Die Parallelen sind kaum zu übersehen. In der Villa versuchen 14 Promis – darunter Jenny Elvers und Dauerbrenner Thorsten Legat –, den täglichen Angeboten von Gastgeberin Verona Pooth zu widerstehen: Wer schwach wird und sich etwa einen Airfryer Deluxe oder ein Extra-Schlafzimmer gönnt, dem schmilzt das gemeinsame Preisgeld von 250.000 Euro. Bei den „Dschungel Divas“ tauschen zehn luxusverwöhnte Reality-Frauen – unter anderem Micaela Schäfer, Giulia Siegel, Kate Merlan und Janina Youssefian – High Heels gegen Moskitos, während Beauty-Behandlungen und Schaumbäder vom Topf mit bis zu 100.000 Euro abgezogen werden, wie DWDL.de zur Cast-Verkündung berichtete.

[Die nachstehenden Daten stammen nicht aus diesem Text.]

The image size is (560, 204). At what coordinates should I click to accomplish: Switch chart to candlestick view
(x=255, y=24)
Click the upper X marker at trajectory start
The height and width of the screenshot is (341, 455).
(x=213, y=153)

Die Branchen-Logik dahinter: Sat.1 hat im Reality-Bereich seit Jahren wenig Eigenes, das verlässlich funktioniert – der große Herbst-Trumpf heißt weiterhin „Promi Big Brother“. Statt im Sommer zwei unterschiedliche Konzepte gegeneinander zu testen, testet der Sender ein Konzept doppelt und baut sich per Lead-in-Strategie einen durchgehenden Themenabend: Wer um 20:15 Uhr beim Verzicht mitfiebert, soll um 22:15 Uhr gleich weiterleiden – auf Joyn laufen beide Formate parallel. Produziert wird zwar getrennt – Banijay liefert die Villa, Redseven die Divas –, doch fürs Publikum fühlt sich der Abend an wie aus einem Guss. Ganz nebenbei füttert der Abend die Joyn-Mediathek mit exakt dem Reality-Nachschub, den die Streaming-Strategie von ProSiebenSat.1 gerade dringend braucht.

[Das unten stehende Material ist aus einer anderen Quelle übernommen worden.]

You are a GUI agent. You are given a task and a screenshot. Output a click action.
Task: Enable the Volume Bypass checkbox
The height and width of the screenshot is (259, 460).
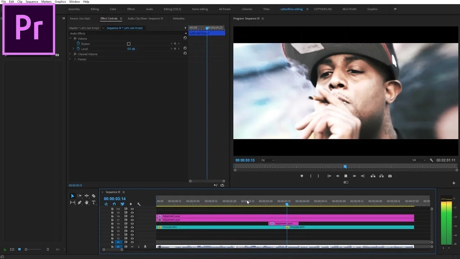pos(129,44)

Trashticker-Einschätzung: Der Doppelabend ist cleverer, als er auf den ersten Blick wirkt – die Zielgruppen überlappen fast vollständig, und Verona Pooth als Versuchungs-Chefin ist der heimliche Casting-Coup des Sommers. Das Risiko liegt in der Monotonie: Wenn die Verzichts-Mechanik nicht zündet, fallen gleich beide Shows. Und zwei Stunden Airfryer-Dilemma plus zwei Stunden Schaumbad-Verzicht könnten selbst hartgesottene Trash-Fans ermüden. Wir tippen: Die Villa läuft, die Divas werden zum Joyn-Fall.